I have a feeling that Google Glass is more to do with input to a device (be it smartphone/tablet or watch) through a gesture-based virtual keyboard or the like. I also wonder how much of Google's crazy development ideas are to befuddle the competition while using it as a test platform for some processes related to their long term info collection/distribution. Almost as if they don't expect the main idea to make money, but rather they are focusing on what they learn while developing said ideas while competitors kill themselves trying to copy/follow/outdo.
< I'd say that's pretty pirate, eh matey?
AMD spun off their manufacturing to Global Foundries, so they are more like ARM now. MS have dabbled in hardware (mice and keyboards, later the XBOX and the Surface devices, but I imagine the physical production line belongs to someone else) but remain primarily software and services.
Well I looked at my musical box and, yes there is either a pin or not a pin... BUT the distance between the pins is part of the stored data and that distance is ANALOG!
I'm taking a guess that a loom might be similar but I don't happen to have one lying around.

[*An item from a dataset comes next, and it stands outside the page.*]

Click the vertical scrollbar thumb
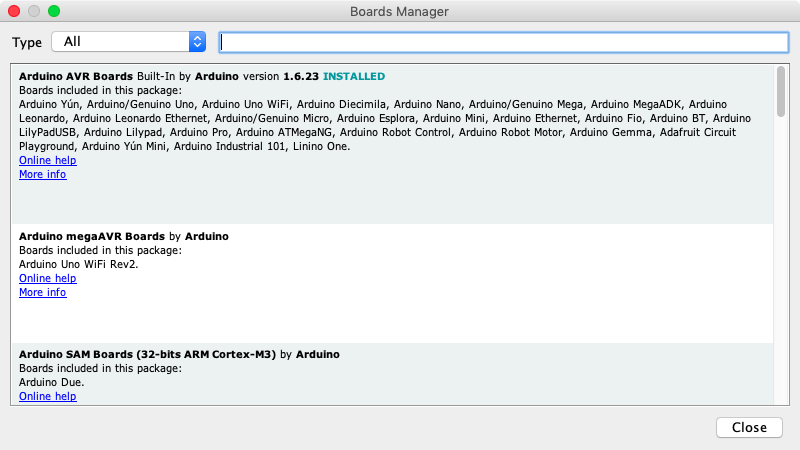This screenshot has width=800, height=450. coord(780,92)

This is nonsense on at least two fronts:
First, the waves don't necessarily wipe each other out. The new waves just go into new market areas. We still have mainframes, PCs and phones coexisting. Sure, minicomputers got wiped out. The "sixth wave" is not going to replace any of the other stuff.
Even if you have a driver-less car, you'll still want an iphone to tweet about it and a mainframe to run your banking services.
Secondly, we've really had this "sixth wave" for a long time already. It is embedded computing that puts computers into cars, digital thermometers, washing machines,... For years now an Intel-inside PC has had more ARMs than Intel cores. Heck, even the typical hard drive has two or 3 ARM cores.
Have your machine learn this:
"Time flies like an arrow."
Now exactly what does that mean?
1. "Flies of Time" admire arrows?
2. "Flies of Time" think an arrow is a tasty thing to eat?
3. The best way to measure the speed of a fly is to time it like you would the speed of an arrow?
4. The best way to time how fast a fly completes some type of task (e.g., eating an ant) is to time it like you would time an arrow completing the same task?
5. Time passes as quickly as an arrow flies?
6. Time flies through the air in the same way that an arrow flies through the air?
Machine learning does have a lot of useful applications, but it's applicability is a lot less general than anyone really likes to admit.
I mean, those selfish genome type of Genes, not the other things that happen to get called Gene, like Gene Kelly.... But I digress. The Selfish Genes will win, no matter the wave. And the humans had better, by Gene, let them win, help them win, cheat for them to win even, if those poor lowly humans hope to have any chance of surviving. Because if the Selfish Genes DON"T win, they'll just take their balls and go home.
Where's the Icon with the slobbery tongue-thingy when you need it?